A lot of the incidents appear to start with a pipe diameter, so we can maybe pull this out too (eg 8″ in the example above).
We can use things like the cause, terrain, est. spill volume (as a range?), and maybe also an identified pipe diameter, to create tags or categories for the post. This allows us to generate views over particular posts (eg all posts relating to theft/sabotage).
There are several dates contained in the data and we may be able to do something with these – eg to date the post, or maybe as the basis for a timeline view over all the data. We might also be able to start collecting stats on eg the difference between the data reported (col 1) and the JIV date (col 3), or where we can scrape it, look for structure on the clean-up status filed. For example:
Recovery of spilled volume commenced on 6th January 2013 and was completed on 22nd January 2013. Cleanup of residual impacted area was completed on 9th May 2013.
If those phrases are common/templated refrains, we can parse the corresponding dates out?
I should probably also try to pull out the caption text from the image PDF [DONE in code on github] and associate it with a given image? This would be useful for any generated blog post too?

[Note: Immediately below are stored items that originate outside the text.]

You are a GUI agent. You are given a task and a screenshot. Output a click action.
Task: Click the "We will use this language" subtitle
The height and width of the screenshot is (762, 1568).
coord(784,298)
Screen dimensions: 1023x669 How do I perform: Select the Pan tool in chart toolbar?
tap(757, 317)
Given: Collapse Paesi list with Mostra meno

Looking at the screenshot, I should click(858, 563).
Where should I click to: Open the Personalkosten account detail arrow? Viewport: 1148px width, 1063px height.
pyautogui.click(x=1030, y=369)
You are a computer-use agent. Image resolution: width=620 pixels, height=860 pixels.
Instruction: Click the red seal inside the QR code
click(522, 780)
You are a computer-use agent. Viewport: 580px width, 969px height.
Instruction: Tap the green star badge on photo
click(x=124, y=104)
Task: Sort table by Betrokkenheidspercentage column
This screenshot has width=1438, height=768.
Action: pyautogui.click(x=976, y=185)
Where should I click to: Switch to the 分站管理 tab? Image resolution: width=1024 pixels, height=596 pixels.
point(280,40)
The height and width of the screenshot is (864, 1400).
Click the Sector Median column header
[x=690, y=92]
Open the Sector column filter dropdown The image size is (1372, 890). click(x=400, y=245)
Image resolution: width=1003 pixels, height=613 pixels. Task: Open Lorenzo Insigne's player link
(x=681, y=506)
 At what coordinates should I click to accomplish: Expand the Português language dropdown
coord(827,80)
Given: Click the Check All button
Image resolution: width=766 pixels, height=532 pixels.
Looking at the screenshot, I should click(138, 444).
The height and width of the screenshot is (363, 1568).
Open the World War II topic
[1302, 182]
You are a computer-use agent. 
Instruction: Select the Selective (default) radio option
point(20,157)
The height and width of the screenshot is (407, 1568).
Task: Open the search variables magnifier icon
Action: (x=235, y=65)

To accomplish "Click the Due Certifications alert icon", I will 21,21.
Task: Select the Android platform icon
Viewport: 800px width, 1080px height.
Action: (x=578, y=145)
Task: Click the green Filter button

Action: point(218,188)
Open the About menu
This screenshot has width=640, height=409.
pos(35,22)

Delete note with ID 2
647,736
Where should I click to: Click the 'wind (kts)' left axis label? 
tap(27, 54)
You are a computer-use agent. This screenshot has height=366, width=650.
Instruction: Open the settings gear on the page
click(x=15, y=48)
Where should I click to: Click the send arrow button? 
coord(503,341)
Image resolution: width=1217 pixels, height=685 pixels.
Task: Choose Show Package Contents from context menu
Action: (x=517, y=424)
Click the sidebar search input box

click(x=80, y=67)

I’ve tried pdfimages on academic pdfs. Doesn’t work as desired. Don’t know if it’s the tool or just the awful way in which academic pdfs are made. Tended to get lots of tiny images out (seemingly pixel by pixel) rather than whole figures. Rather annoying!
Hi Ross..
I’m not really that familiar with how PDFs package images (in fact, how they package anything). Are there any other open source tools out there, I wonder, that are more specifically tuned to extracting images howsoever they are embedded in a PDF?